=== Stored rows ===

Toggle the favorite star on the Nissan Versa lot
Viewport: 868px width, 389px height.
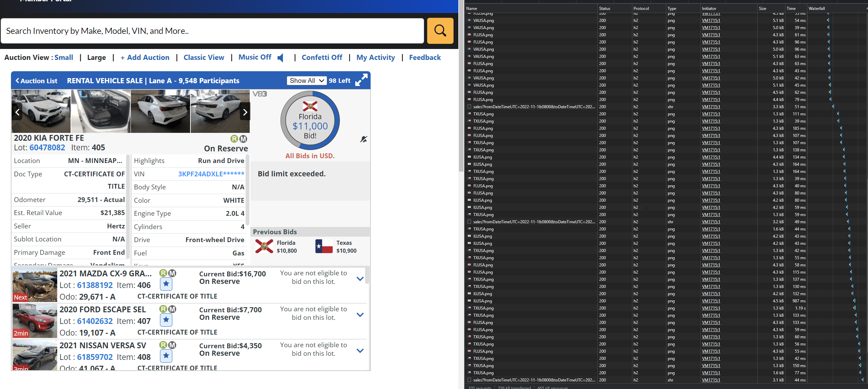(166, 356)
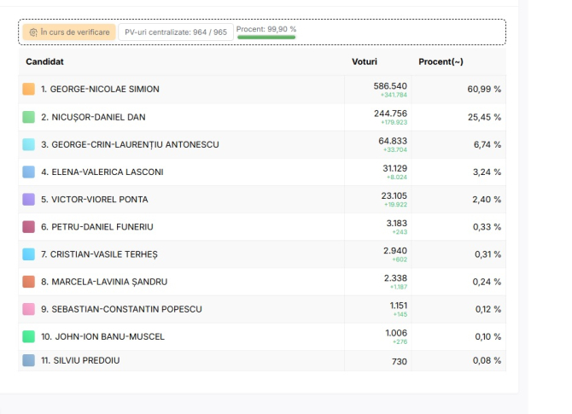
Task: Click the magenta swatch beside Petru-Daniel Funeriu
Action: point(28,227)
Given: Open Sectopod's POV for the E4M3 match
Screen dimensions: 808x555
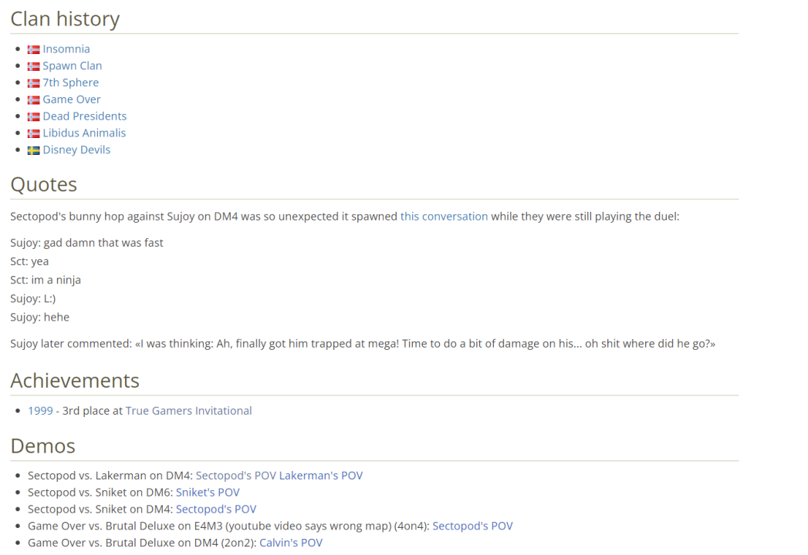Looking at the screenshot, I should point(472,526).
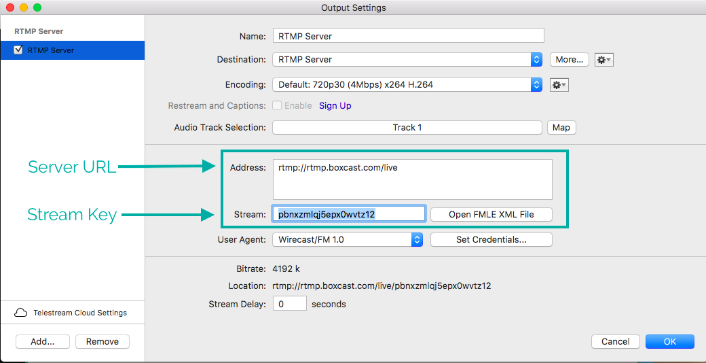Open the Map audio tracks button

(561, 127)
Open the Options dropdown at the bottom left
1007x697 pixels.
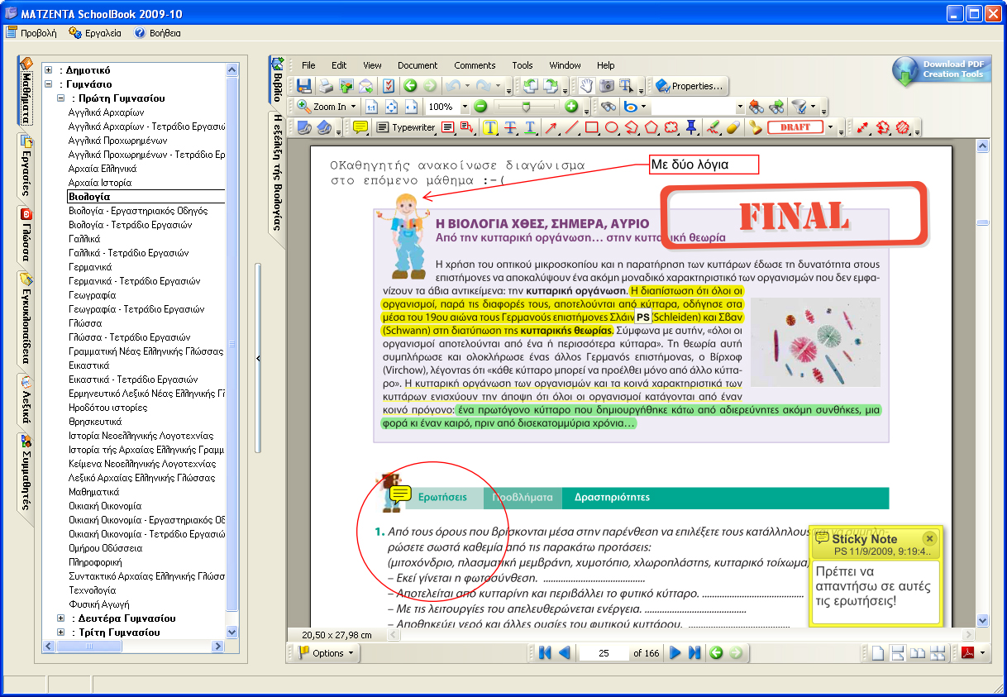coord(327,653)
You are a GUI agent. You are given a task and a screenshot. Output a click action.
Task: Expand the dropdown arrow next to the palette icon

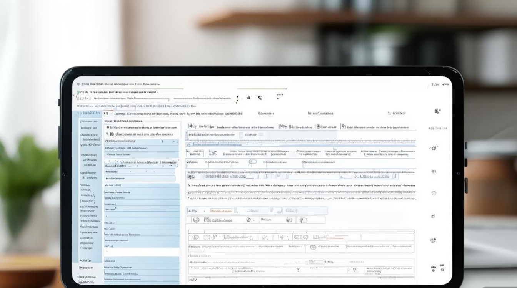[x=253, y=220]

=== Written request ===
Retype the records above word for word, leaving out the pictures.

=== Worked solution ===
Toggle the favorite star on the Nissan Versa lot
Viewport: 868px width, 389px height.
(166, 356)
Task: Click the magenta swatch beside Petru-Daniel Funeriu
Action: point(28,227)
Given: Open Sectopod's POV for the E4M3 match
Screen dimensions: 808x555
Looking at the screenshot, I should point(472,526).
Open the Map audio tracks button

(561, 127)
Open the Options dropdown at the bottom left
1007x697 pixels.
coord(327,653)
You are a GUI agent. You are given a task and a screenshot. Output a click action.
Task: Expand the dropdown arrow next to the palette icon

[x=253, y=220]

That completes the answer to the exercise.